Presentation on theme: "3GPP SA4#82 Monday 26 to Friday 30 January 2015 in Dubrovnik The European Friends of 3GPP Alcatel-Lucent, Apple, BlackBerry, Ericsson, Huawei, Intel, Motorola,"— Presentation transcript:
3GPP SA4#82 Monday 26 to Friday 30 January 2015 in Dubrovnik The European Friends of 3GPP Alcatel-Lucent, Apple, BlackBerry, Ericsson, Huawei, Intel, Motorola, Nokia, NSN, Orange, Qualcomm, Renesas, SIM Alliance, Sony, Telecom Italia, Telefonica, Telenor, TeliaSonera, T-Mobile, Vodafone have the pleasure of inviting you to the above mentioned meeting.
Welcome to Dubrovnik Lord Byron, a well-known British poet, deservingly referred to it as, “The pearl of the Adriatic”
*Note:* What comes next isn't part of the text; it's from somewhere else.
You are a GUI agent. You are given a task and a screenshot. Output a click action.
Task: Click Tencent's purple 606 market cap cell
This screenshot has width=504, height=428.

Dubrovnik history The city of Dubrovnik (Latin: Ragusa) was built on maritime trade. In the Middle Ages it became the only city-state in the Adriatic to rival Venice. Supported by its wealth and skilled diplomacy, the city achieved a remarkable level of development during the 15th and 16th centuries. Furthermore, Dubrovnik was one of the centers of the development of the Croatian language and literature, home to many notable poets, playwrights, painters, mathematicians, physicists and other scholars. Today Dubrovnik is the proudest feather in Croatia's tourist cap, an elite destination and one of the most beautiful towns in the Mediterranean. Dubrovnik used to be an independent republic, surviving mostly on trade. It managed to survive many centuries, with constant threats to its territory, particularly from the mighty Ottoman Empire and Venice. As early as 19th century, it was discovered by celebrities as a place to be seen. George Bernard Shaw once said that "those who seek paradise on Earth should come to Dubrovnik and find it". Royalty, presidents and diplomats have all favored the city. The late Pope John Paul II was a fan of Dubrovnik and was even made an honorary citizen. Out of the 23 top luxury hotels in Croatia in 2010, 12 were located in Dubrovnik. Dubrovnik is steeped in stunning architecture and sculptural detail, and boasts spectacular churches, monasteries, museums, and fountains. A multitude of typical towns and excursions include: The Elaphiti Islands, the attractive town of Cavtat,the Konavle valley, Mljet Island, Korčula Island, Ston and Peljesac Peninsula. The neighbouring towns of Kotor and Perast in Montenegro or Mostar in Bosnia and Herzegovina also make for intrigiuing day trips.CavtatMljetKorčulaKotor Mostar
Dubrovnik – some places to see Our Top Picks Dubrovnik Cable Car Opened in July 2010, the cable car is a surprise ultra-modern amusement for medieval Dubrovnik. Departing from a lower station just outside the old town, it has two light and airy carriages, each carrying up to 30 people, which make regular 3-minute runs to the top of Mount Srdj (405m). From up here you get fantastic views down onto the old town, the sea and islands, plus amazing sunsets. There’s also a restaurant, cafe and souvenir shop. If you enjoy hiking, you might take the cable car up then walk back down. Kid-friendly suggestion. City Walls The definitive ‘must’ on any visit to Dubrovnik, the medieval city walls are best explored with a full-circuit, two-kilometre walk along the battlements. Affording ever- changing views out to sea and over the old town, they offer excellent photo opportunities. On average 24m high and up to 6m thick, the walls date back to the 13th century. Further reinforcements, including a series of imposing towers intended to protect the city against the Turks, were added in the 15th century. Maritime Museum Ragusa’s enormous wealth was based upon merchant shipping – in the 16th century it had one of the world’s largest fleets, with over 180 ships and 4000 sailors. Here in St John’s Fortress, which guards the entrance to the old harbour, you can trace the development of the republic’s naval power. Exhibits include model ships, sailors’ uniforms, navigational equipment, flags and maps.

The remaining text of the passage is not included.